REQUIRED TASK:
In the listing below, swap every "Instruction" for "Command" and keep everything else the same. Omit the pictures from your answer.

** begin **

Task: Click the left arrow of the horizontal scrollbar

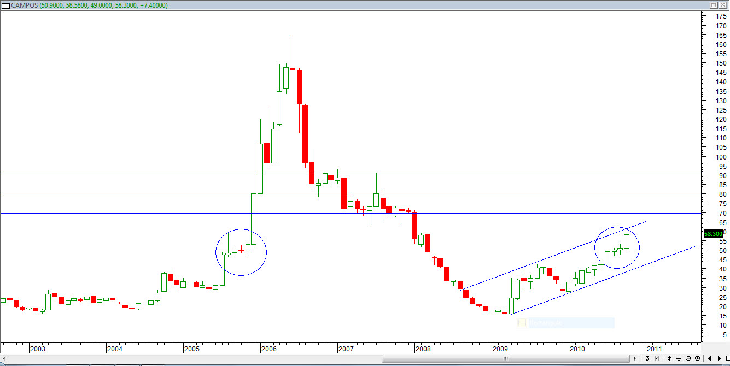Action: click(4, 358)
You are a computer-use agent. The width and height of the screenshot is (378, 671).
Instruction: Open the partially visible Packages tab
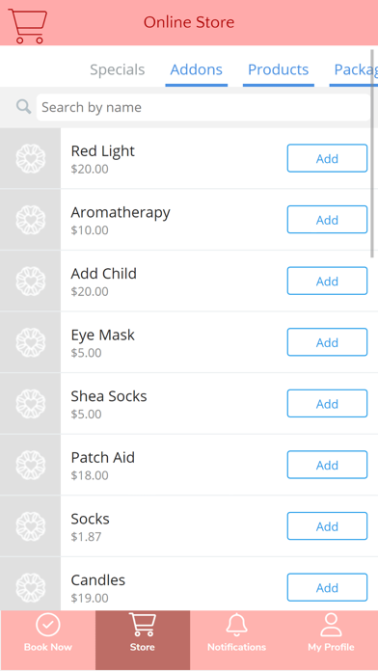[x=354, y=69]
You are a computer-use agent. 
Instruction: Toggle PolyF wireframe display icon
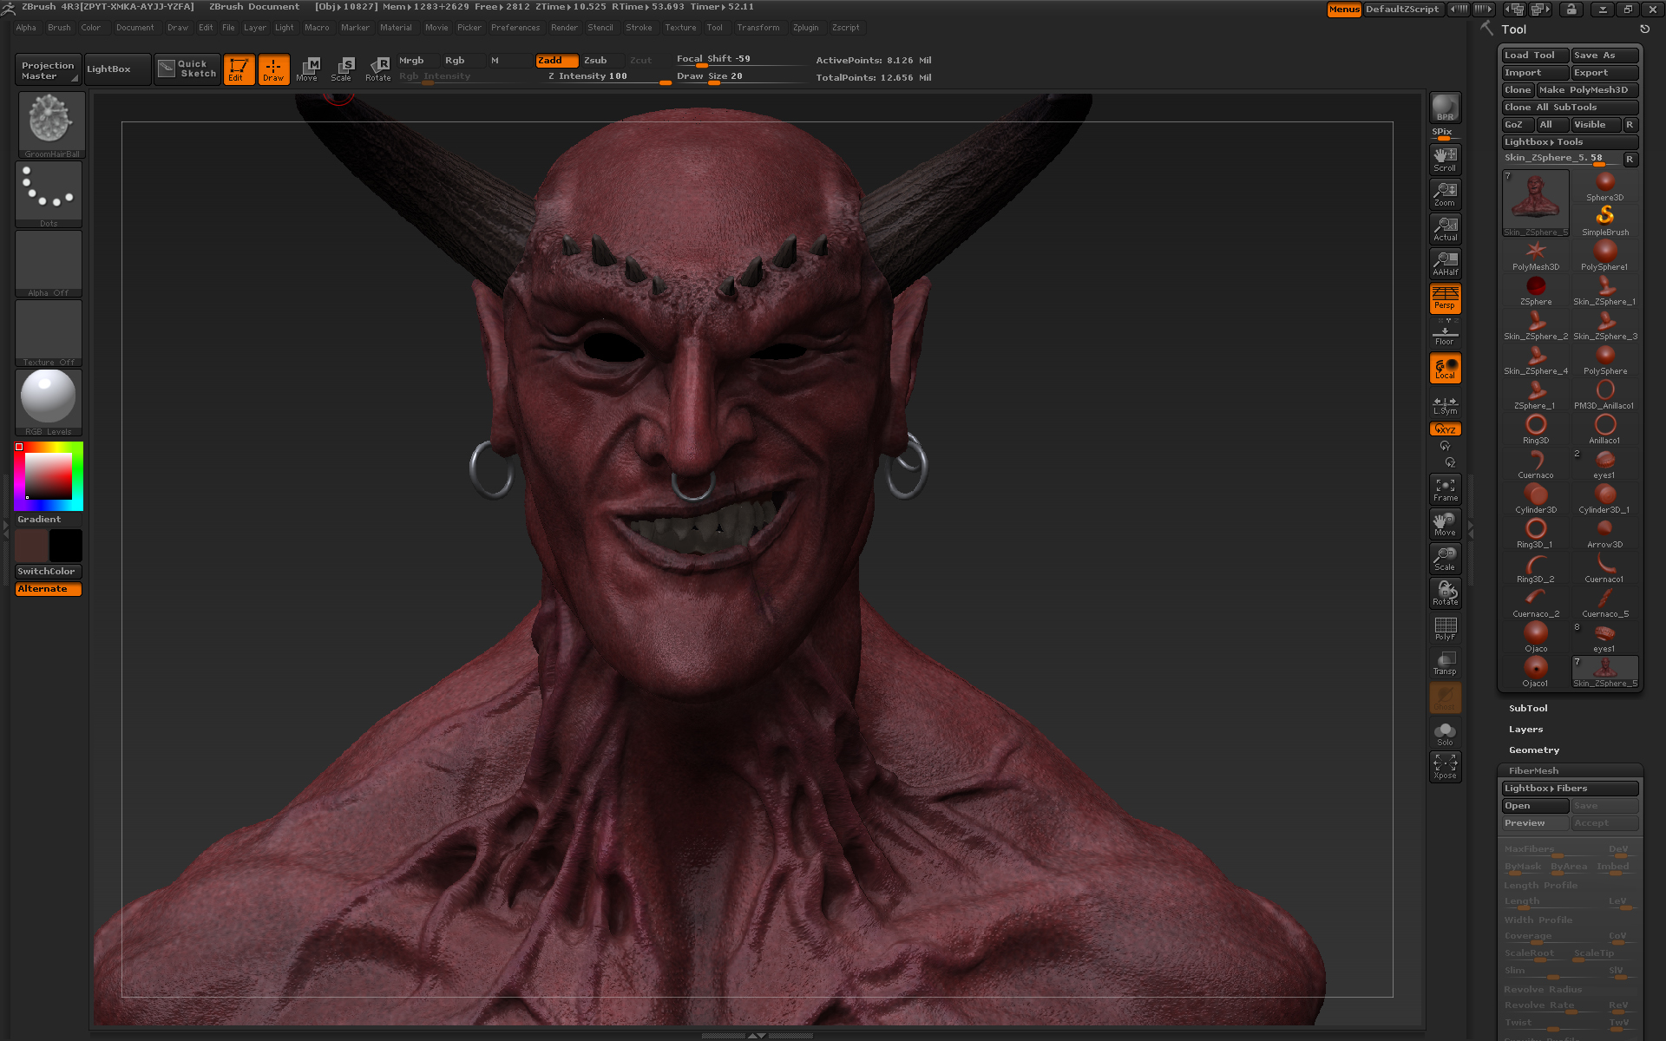point(1445,628)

** end **

ANSWER:
Task: Click the left arrow of the horizontal scrollbar

Action: click(4, 358)
You are a computer-use agent. The width and height of the screenshot is (378, 671).
Command: Open the partially visible Packages tab
[x=354, y=69]
You are a computer-use agent. 
Command: Toggle PolyF wireframe display icon
point(1445,628)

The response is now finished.